Study Resolves 50-Year Dispute of Teleost Fishes Ancestral Lineage
Eels are an Elopomorpha species (named after “Elops-like,” which include tarpon, bonefish and eels).
The evolution and ancestry of a group of ray-finned fish called teleosts, has been referred to as one of the major unresolved questions of the 21st century. With more than 30,000 species, these fish are by far the largest and the most diversified clade of existing vertebrates. How they have evolved and diversified, however, has been and still is subject to many disputes at different taxonomic levels.
Based on seven high-quality new genome assemblies in tarpons and eels (Elopomorpha), Sahar Mejri, Ph.D., from Florida Atlantic University’s Harbor Branch Oceanographic Institute , is among a team of international scientists who have resolved a 50-year controversy on the evolutionary relationships of their lineages.
Their findings, published in the journal Science , highlight the power of combining different levels of genome-wide information to solve complex phylogenies.
Results from their study, unequivocally demonstrate that Elopomorpha species (named after “Elops-like,” which include tarpon, bonefish and eels) and Osteoglossomorpha species (named after “bony-tongues,” which include goldeye, arapaima, and elephantnose fish) are sister groups that have descended from a common evolutionary ancestor. They now constitute a clade, which the research team proposes to name “Eloposteoglossocephala.”
Elopomorpha are one of the three major living teleost lineages along with Osteoglossomorpha and Clupeocephala, which include zebrafish, a major biomedical species.
To unravel the evolutionary relationships of these early-branching teleost clades, the research team, led by scientists at the Institute Pasteur, Université de Paris; INSERM, PSL Université; and the French National Institute for Agriculture, Food, and Environment, in France, first sequenced, assembled, and annotated high-quality reference genome sequences of seven species that represent major Elopomorpha orders or families for which chromosome-level whole genome resources were lacking.
They combined genome information from these seven Elopomorpha species with additional publicly available genome assemblies including four Osteoglossomorpha, 10 Clupeocephala and four vertebrate outgroups, including the spotted gar and bowfin non-teleost fishes, to perform phylogenomic analyses.

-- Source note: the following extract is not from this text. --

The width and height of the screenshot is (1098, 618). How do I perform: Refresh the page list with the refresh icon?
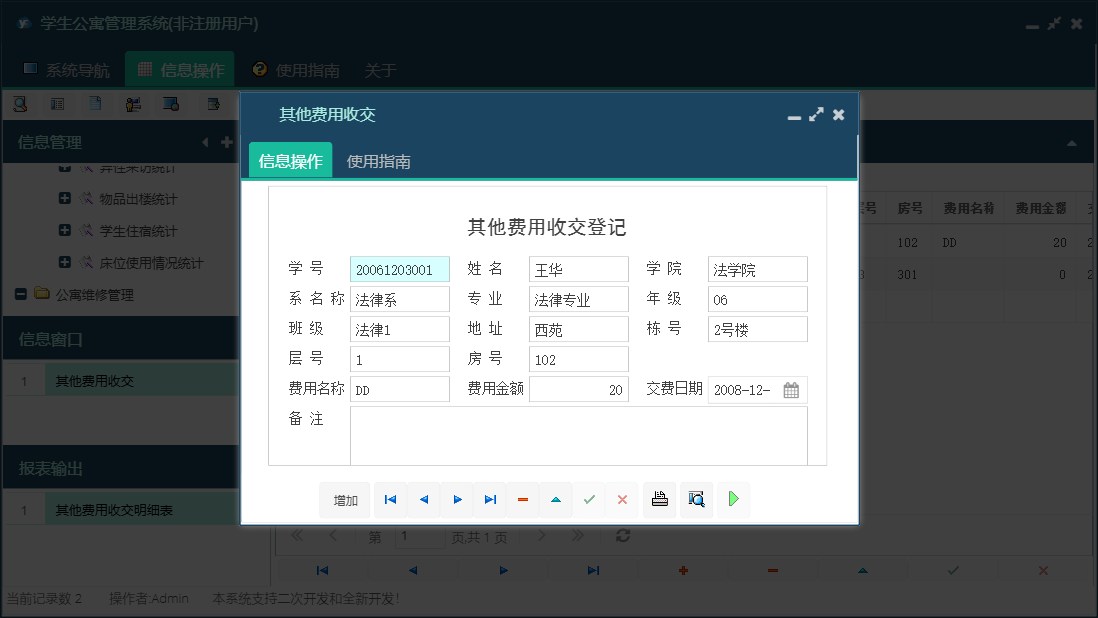[x=622, y=536]
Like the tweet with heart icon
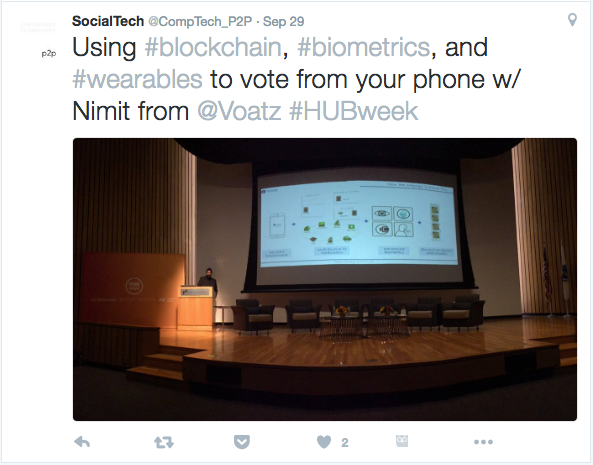 pyautogui.click(x=324, y=442)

Researchers then performed phylogenetic reconstructions of 955 individual gene trees using 125 summary analyses with ASTRAL, one of the leading methods for inferring species trees from gene trees. Because previous sequence-based studies have yielded opposing results to resolve the three early diverging teleost branches, researchers also used two novel genome-wide methods to infer species trees based on conservation of genome structures.
“Working with an international team of scientists from France, the United States, Switzerland, China, The Netherlands, Norway, and Taiwan, we have succeeded to resolve an evolutionary disagreement among researchers, which has persisted for more than a half a century,” said Mejri, co-author and an assistant research professor, Department of Aquaculture and Stock Enhancement at FAU Harbor Branch. “Our findings strengthen phylogenomics evidence for the Eloposteoglossocephala clade and demonstrate how using genome-wide methods is a powerful tool for answering complex questions about ancient evolution.”

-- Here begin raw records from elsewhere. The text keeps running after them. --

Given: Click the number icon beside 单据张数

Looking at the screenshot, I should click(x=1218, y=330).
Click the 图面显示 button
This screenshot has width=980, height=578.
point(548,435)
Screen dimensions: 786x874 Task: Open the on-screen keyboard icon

Accurate species phylogenies are important for the understanding and representation of the evolution of life on earth, but also are a fundamental prerequisite for evolutionary analyses at the developmental, anatomical, genetic, and species levels.
Based on these results, the researchers expect more character mapping and new targeted anatomical and morphological searches that will soon provide novel and non-ambiguous synapomorphies shared by the Osteoglossomorpha and Elopomorpha (Eloposteoglossocephala).
Corresponding authors of the study are Camille Berthelot, Ph.D., head of the Comparative Functional Genomics group at the Institute Pasteur, Université de Paris, and a research scientist at INSERM, PSL Université Paris; Hugues Roest Crollius, Ph.D., a research scientist at INSERM, PSL Université Paris; and Yann Guiguen, Ph.D., a research scientist with the French National Institute for Agriculture, Food, and Environment (INRAE).